Chefredakteur "thema vorarlberg" (andreas.duenser@themavorarlberg.at)

„Wenn ich über Vorarlberg nachdenke“

November 2020

Im Jahr 1972 hatte Kulturvermittler Oscar Sandner (1927 – 2020) in „Vorarlberg. Eine Vierteljahreszeitschrift“ einen längeren Artikel über Land und Leute geschrieben, mit dem Titel „Wenn ich über Vorarlberg nachdenke“. Sandner war Autor, Kurator und über drei Jahrzehnte hinweg Kulturamtsleiter in Bregenz, er hatte den Jazz im Land etabliert, die Bregenzer Randspiele organisiert und insgesamt das kulturelle Leben in Vorarlberg über Jahrzehnte hinweg geprägt wie kaum ein anderer.
Im Folgenden einzelne bemerkenswerte Sätze aus diesem insgesamt bemerkenswerten Text.
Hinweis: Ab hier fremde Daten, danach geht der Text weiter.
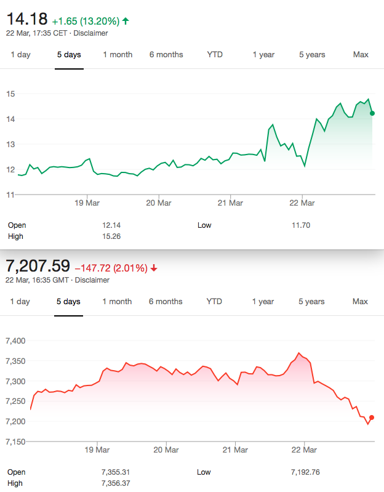Image resolution: width=384 pixels, height=492 pixels.
Task: Select Max range on bottom chart
Action: pyautogui.click(x=360, y=302)
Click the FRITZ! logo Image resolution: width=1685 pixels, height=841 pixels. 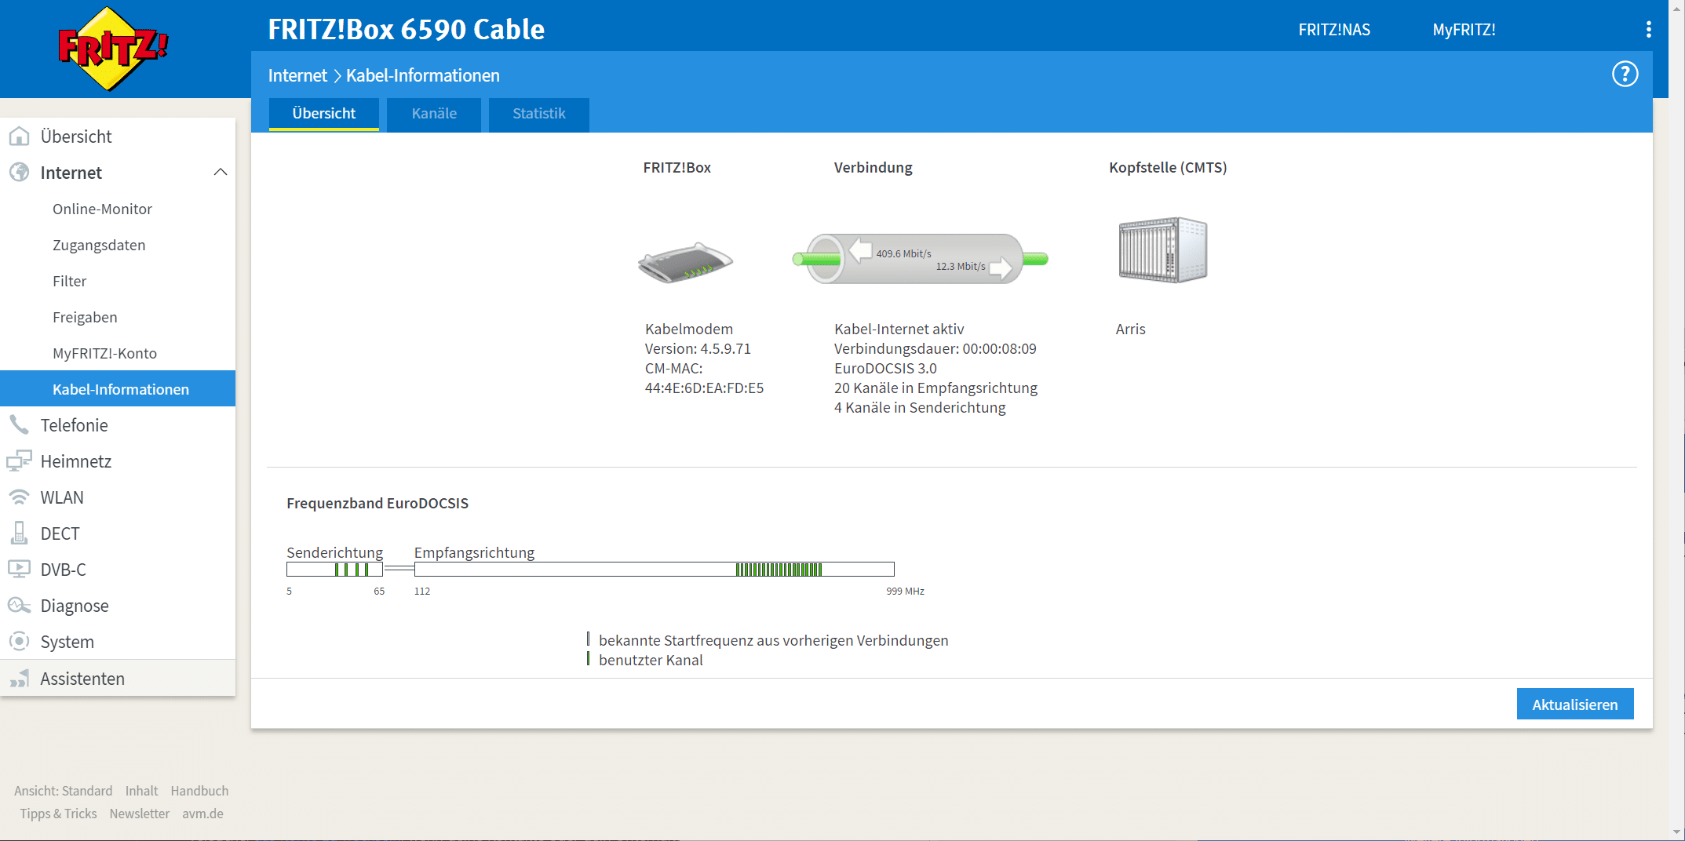click(113, 49)
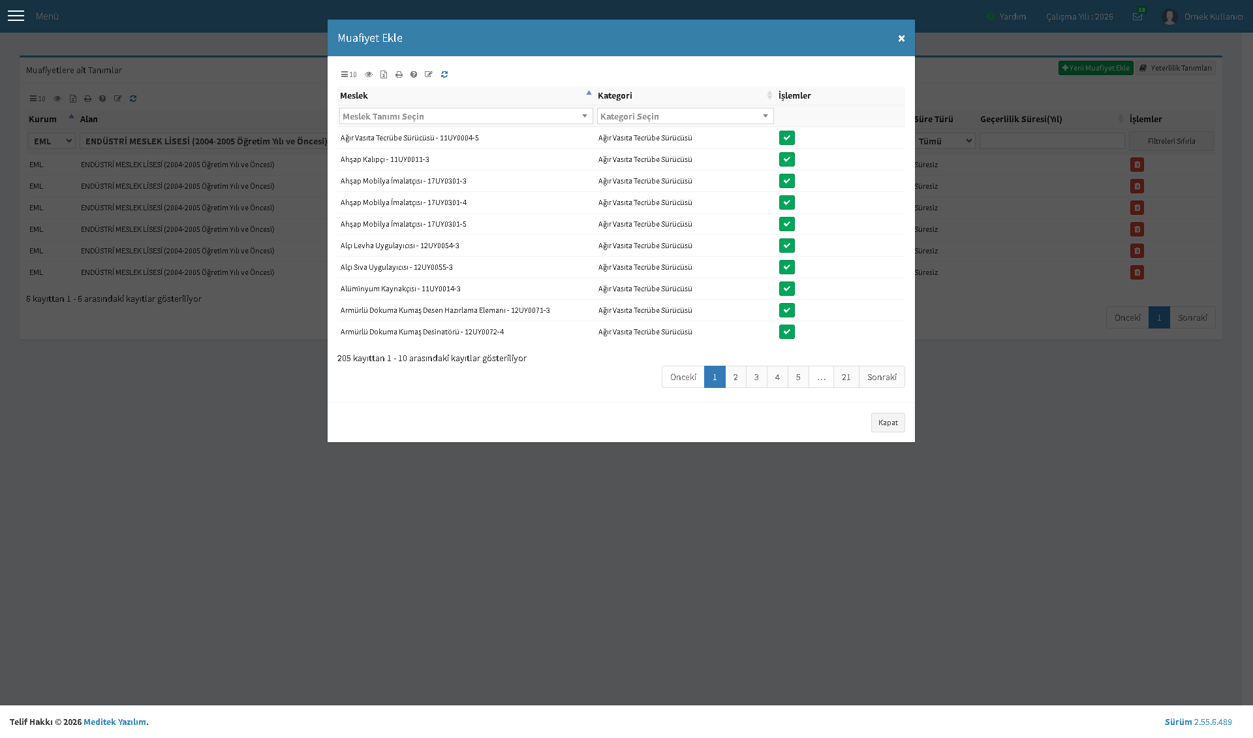Open the Meslek Tanımı Seçin dropdown

pos(466,116)
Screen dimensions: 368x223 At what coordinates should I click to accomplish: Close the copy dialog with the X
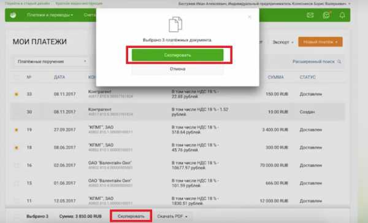[250, 17]
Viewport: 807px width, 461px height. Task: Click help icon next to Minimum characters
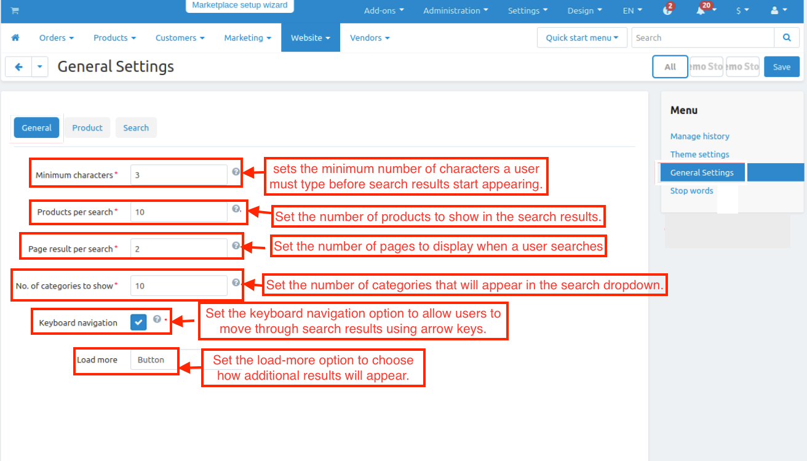[236, 172]
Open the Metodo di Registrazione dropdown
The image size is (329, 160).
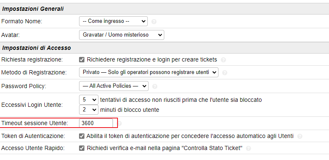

Über den Vorarlberger gibt es viele Vorurteile, die meisten hegt er selbst in seiner Brust. Denn er hat ein falsches Selbstverständnis … Der Vorarlberger hat sich durch seine geringe Zahl noch nie irritieren lassen … Vorarlberg ist sehr klein, und der Vorarlberger ist sehr widersprüchlich, er ist, ob er es wahrhaben will oder nicht, auch nur ein Mensch … Man weiß, wie fortschrittlich die Vorarlberger sind, wenn es sich ums Geschäft der Industrie und dergleichen handelt … So sind die Vorarlberger eben, schnell, findig, aber weniger erfinderisch als sich gut zurechtfindend in dieser Welt, fortschrittlich in allen nützlichen Dingen … Innerhalb des Landes ist jeder auf seine Stadt oder auf sein Tal versessen, erst außerhalb wird er zum homo vorarlbergensis … Die Bregenzer sind die am meisten verösterreicherten Vorarlberger … Das Gebiet von Bregenz über Dornbirn nach Feldkirch wird einmal eine aufgelockerte Großstadt sein … Für den übrigen Österreicher, besonders den Wiener, ist Vorarlberg eigentlich Hinterarlberg. Grundsätzlich, aber nicht aus böser Absicht, sondern aus Gewohnheit, wird der Vorarlberger ignoriert, vor allem, wenn er es sich einfallen lässt, Künstler oder ähnliches zu sein … Das abenteuerliche Gefühl, dass man hier einerseits ohne­hin in der inneren Emigration lebt und andererseits mit einem Auge jenseits von Vorarlberg in einem der Ausländer, denn wo man hier geht und steht, ist ein Ausland nah, näher als anderswo in Österreich … Ich bin gleich in München und Zürich, na schön, ich bin gleich in Mailand und Paris, das tröstet … Der Vorarlberger ist kein solidarischer Mensch, er ist, wenn man den Volkscharakter ins Pathologische steigert, und wer ist schon gesund?!, hinterfotzig … Was macht mich ratlos? Ist es das, dass der Vorarlberger von heute zu wenig identisch ist mit seiner Geschichte und seinen vielen Geschichten von gestern? Behalten hat er sein kritisches Verhältnis zur Obrigkeit … Diese Widersprüche! Ich möchte alles behaupten über Vorarlberg und alles widerrufen über Vorarlberg. Diese Widersprüche …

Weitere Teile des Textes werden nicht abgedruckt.